**Material supplied:**

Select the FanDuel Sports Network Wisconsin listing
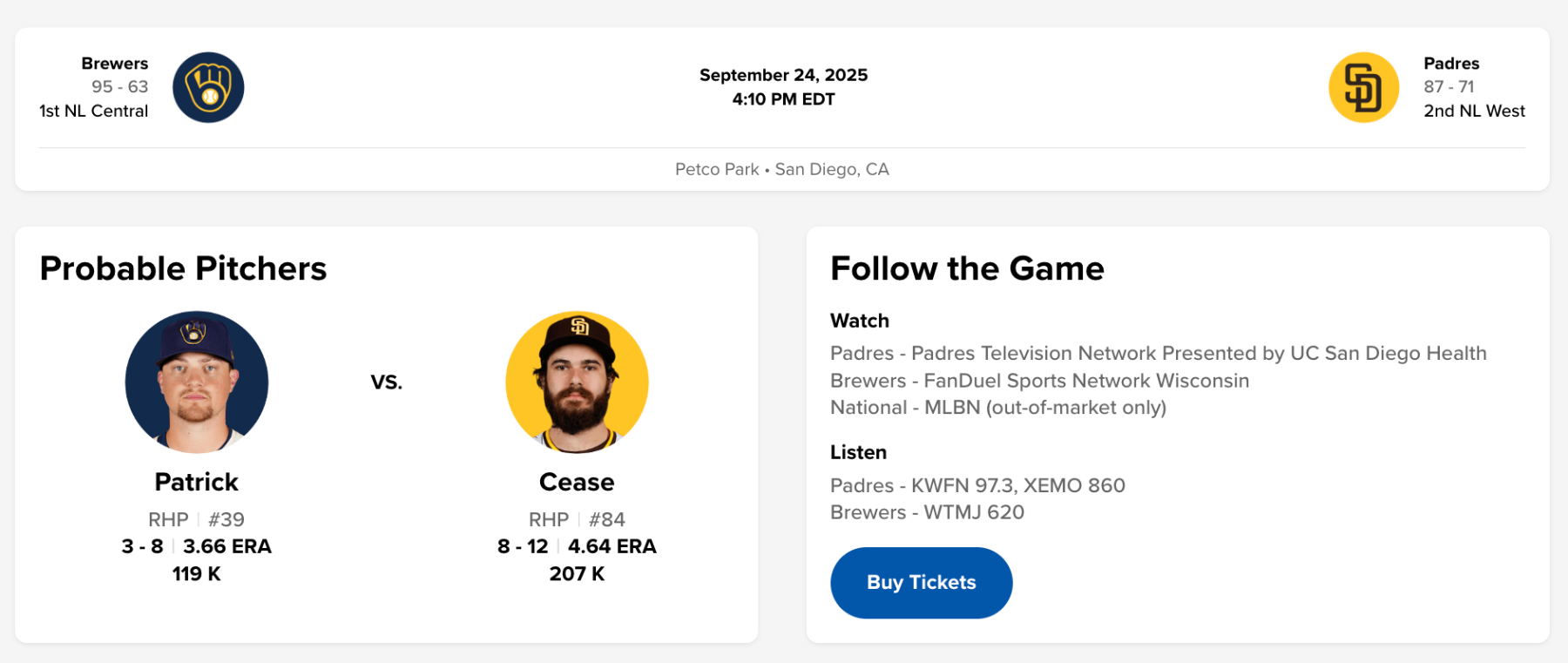The width and height of the screenshot is (1568, 663). click(x=1039, y=381)
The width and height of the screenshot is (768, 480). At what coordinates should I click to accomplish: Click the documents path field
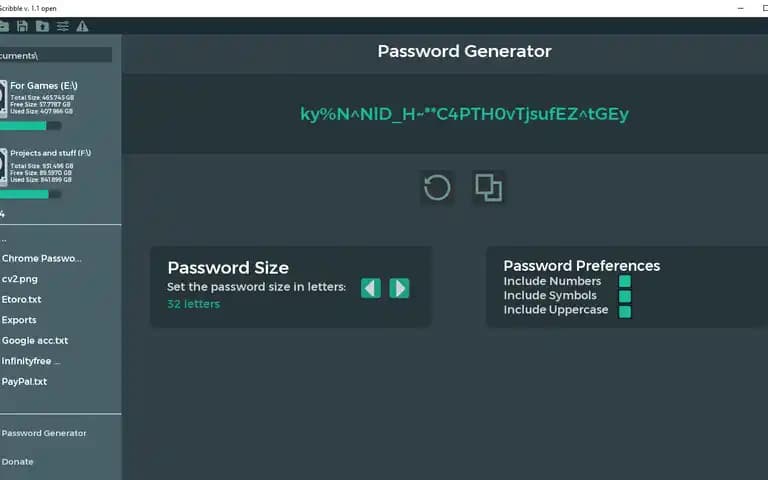[56, 55]
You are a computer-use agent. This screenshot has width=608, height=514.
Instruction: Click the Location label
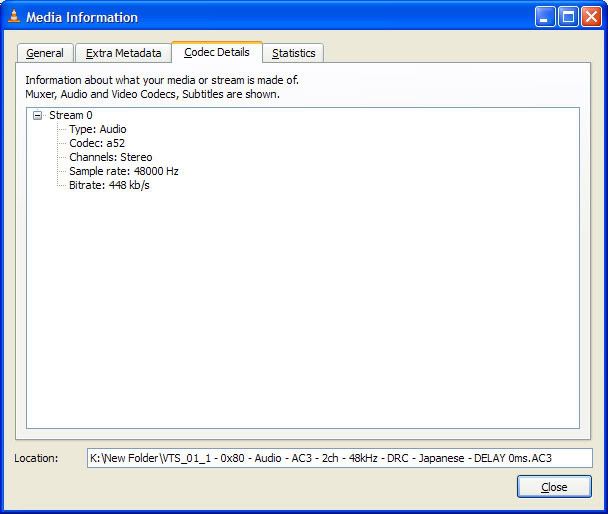tap(36, 458)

**Work instructions:** Please restate, word for word, the lines from the one with "You are a computer-use" through the final line of the material, both included, and omit the pictures.

**Exercise solution:**
You are a computer-use agent. This screenshot has width=608, height=514.
Instruction: Click the Location label
tap(36, 458)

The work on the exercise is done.